**YOUR ASSIGNMENT**
In the listing below, find each line holding "computer" and copy it.

**DATA TO USE**

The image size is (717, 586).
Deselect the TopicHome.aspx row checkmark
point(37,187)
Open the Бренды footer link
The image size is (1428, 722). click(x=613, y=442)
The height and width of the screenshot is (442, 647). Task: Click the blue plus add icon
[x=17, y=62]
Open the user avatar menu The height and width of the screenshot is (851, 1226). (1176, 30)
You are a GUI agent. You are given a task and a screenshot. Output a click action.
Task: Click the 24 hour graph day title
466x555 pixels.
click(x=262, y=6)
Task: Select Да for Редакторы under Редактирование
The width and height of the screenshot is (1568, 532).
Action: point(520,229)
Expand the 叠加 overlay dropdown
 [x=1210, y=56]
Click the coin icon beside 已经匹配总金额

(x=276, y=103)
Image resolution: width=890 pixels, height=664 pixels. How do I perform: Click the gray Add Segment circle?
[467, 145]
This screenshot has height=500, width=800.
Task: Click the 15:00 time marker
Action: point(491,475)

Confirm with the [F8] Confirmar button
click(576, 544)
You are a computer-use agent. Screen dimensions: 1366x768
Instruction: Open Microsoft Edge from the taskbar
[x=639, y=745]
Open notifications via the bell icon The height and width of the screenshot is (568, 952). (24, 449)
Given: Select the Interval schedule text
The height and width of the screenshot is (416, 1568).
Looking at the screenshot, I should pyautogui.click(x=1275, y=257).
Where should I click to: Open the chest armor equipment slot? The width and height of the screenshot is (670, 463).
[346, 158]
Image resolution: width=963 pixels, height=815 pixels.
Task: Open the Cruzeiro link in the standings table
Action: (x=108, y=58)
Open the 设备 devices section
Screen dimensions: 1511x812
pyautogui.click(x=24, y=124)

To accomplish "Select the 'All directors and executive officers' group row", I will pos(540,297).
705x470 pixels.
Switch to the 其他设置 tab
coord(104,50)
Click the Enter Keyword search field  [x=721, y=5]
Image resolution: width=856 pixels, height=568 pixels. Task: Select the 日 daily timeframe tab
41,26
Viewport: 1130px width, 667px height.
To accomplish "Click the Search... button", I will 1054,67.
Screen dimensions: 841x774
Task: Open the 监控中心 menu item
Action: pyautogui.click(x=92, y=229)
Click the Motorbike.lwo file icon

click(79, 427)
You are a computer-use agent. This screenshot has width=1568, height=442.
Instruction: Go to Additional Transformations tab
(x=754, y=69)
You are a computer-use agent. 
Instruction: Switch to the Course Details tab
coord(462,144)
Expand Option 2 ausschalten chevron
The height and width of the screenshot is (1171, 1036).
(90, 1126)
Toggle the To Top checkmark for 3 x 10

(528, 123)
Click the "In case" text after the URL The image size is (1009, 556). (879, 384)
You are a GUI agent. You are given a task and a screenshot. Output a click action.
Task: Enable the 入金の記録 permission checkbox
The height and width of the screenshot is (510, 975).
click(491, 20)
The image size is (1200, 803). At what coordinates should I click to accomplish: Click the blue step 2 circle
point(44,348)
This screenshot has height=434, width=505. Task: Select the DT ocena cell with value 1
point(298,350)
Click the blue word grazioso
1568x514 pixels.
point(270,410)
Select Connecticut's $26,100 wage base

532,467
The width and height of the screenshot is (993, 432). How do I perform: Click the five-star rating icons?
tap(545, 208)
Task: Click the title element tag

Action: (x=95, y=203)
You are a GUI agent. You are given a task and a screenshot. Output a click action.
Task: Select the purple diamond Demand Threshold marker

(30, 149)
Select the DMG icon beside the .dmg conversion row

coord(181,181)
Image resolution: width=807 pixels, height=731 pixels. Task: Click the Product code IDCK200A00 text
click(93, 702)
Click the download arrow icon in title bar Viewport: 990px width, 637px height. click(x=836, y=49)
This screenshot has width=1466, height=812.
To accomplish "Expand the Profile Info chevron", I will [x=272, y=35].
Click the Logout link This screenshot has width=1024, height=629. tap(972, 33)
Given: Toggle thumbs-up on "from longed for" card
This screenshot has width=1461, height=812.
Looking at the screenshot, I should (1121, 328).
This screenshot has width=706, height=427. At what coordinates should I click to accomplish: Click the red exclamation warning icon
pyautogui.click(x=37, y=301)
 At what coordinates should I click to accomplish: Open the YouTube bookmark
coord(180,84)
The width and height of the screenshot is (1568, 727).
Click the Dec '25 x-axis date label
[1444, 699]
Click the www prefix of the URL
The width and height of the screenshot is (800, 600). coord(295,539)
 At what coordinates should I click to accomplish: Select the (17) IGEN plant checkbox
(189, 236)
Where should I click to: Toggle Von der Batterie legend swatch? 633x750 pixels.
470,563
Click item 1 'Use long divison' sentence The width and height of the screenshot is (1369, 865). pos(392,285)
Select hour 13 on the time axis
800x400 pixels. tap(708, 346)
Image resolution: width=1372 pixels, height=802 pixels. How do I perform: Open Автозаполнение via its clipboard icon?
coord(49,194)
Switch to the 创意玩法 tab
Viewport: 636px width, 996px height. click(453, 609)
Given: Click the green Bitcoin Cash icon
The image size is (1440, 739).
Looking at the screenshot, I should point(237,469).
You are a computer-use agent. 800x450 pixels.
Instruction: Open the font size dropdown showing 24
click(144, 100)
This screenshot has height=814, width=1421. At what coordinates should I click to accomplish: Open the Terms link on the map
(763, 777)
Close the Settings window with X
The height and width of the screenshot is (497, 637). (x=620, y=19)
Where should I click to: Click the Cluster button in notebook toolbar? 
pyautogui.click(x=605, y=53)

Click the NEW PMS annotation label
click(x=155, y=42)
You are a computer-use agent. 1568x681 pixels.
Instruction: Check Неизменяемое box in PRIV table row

**ANSWER AREA**
You are a computer-use agent. Screen dimensions: 1366x768
You are a computer-use agent. This screenshot has width=1568, height=442.
You are a computer-use agent. 
You are a computer-use agent. 800x450 pixels.
You are a computer-use agent. 1568x681 pixels.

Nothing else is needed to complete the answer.